TASK OBJECTIVE: Please repeat each line from the one holding "Click the Client ID label" through the final line of the data, exactly as it stands, with no pictures.

Stored data entries:

####

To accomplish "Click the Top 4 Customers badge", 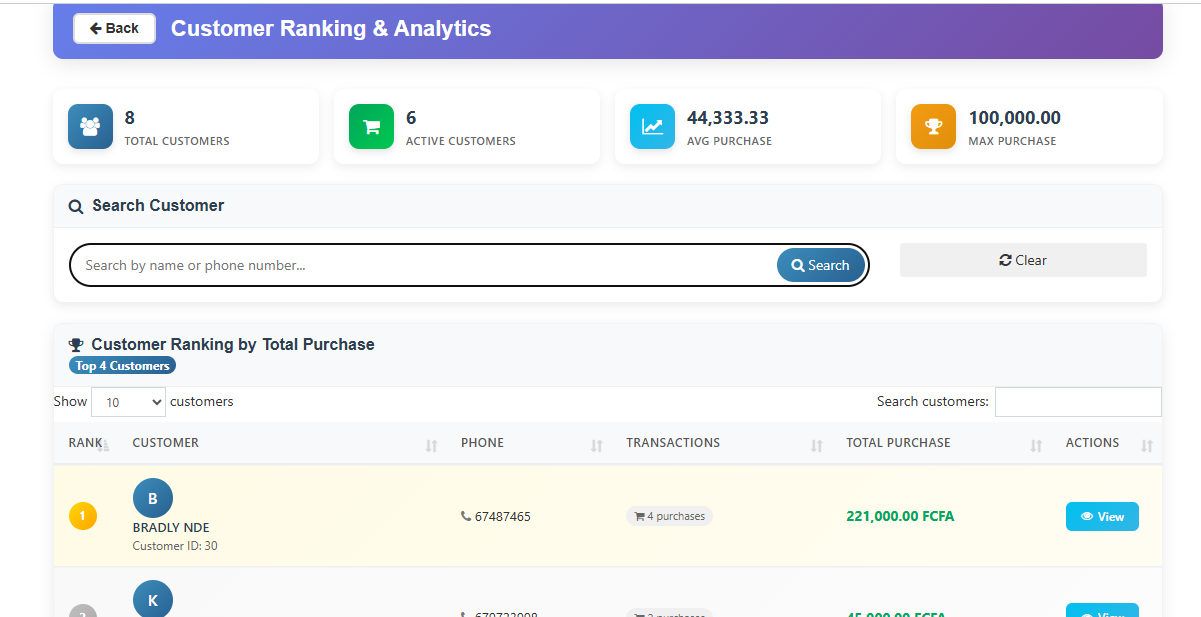I will click(x=122, y=365).
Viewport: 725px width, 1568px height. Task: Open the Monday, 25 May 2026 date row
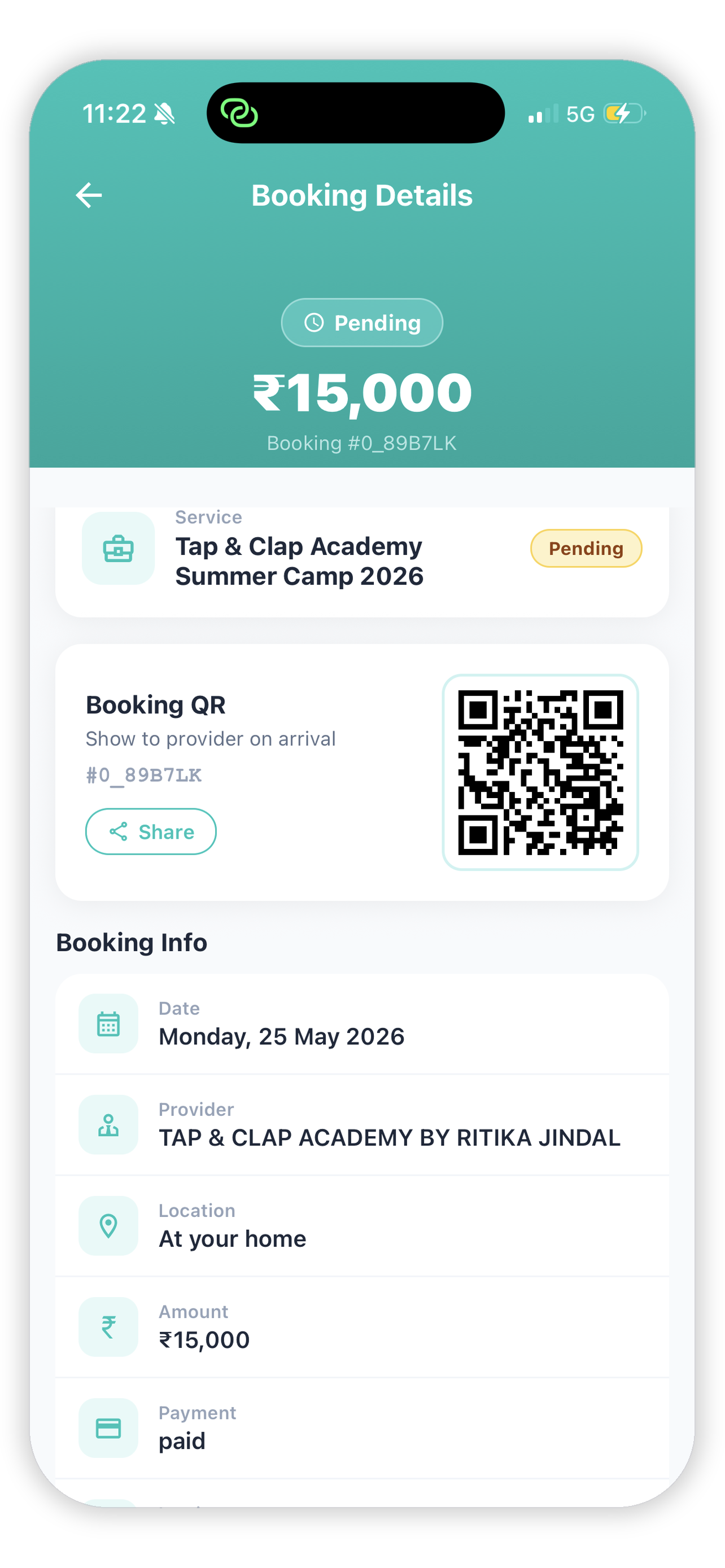[362, 1024]
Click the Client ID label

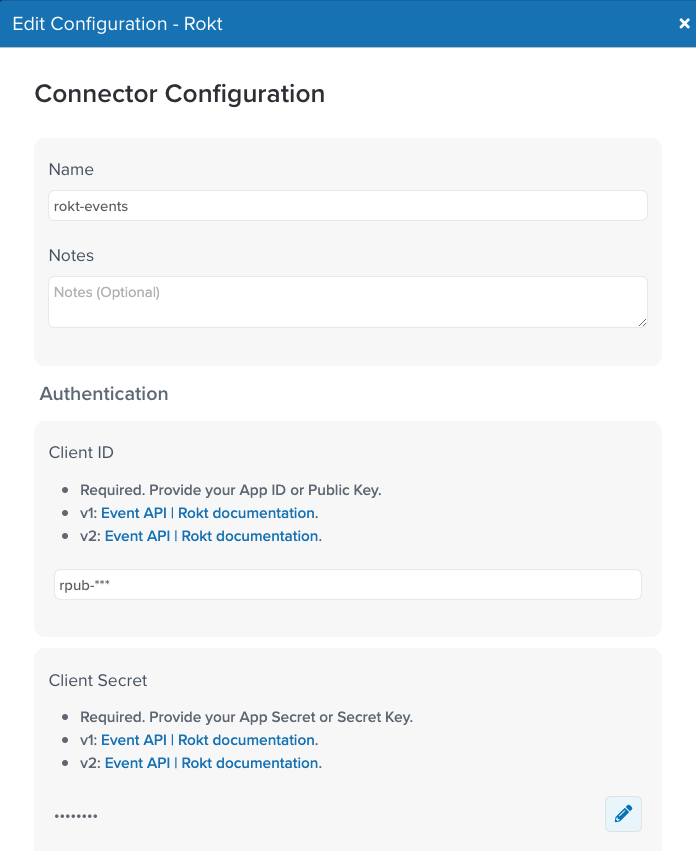click(x=81, y=452)
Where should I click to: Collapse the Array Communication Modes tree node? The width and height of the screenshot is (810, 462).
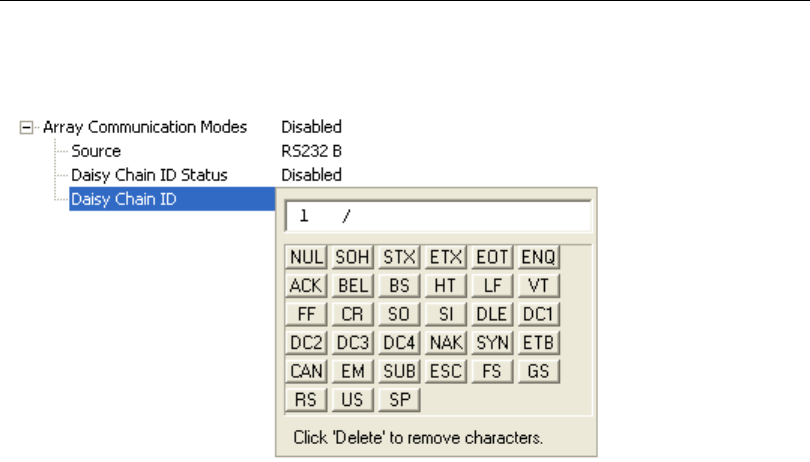27,128
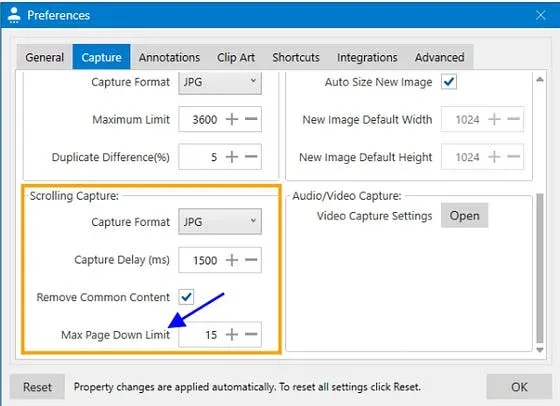Increase Duplicate Difference percentage plus icon
The height and width of the screenshot is (406, 560).
coord(232,156)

####

ANSWER BOX:
Click the Client ID label

click(x=81, y=452)
Where should I click to: Collapse the Array Communication Modes tree node? The width and height of the screenshot is (810, 462).
27,128
Increase Duplicate Difference percentage plus icon
The height and width of the screenshot is (406, 560).
coord(232,156)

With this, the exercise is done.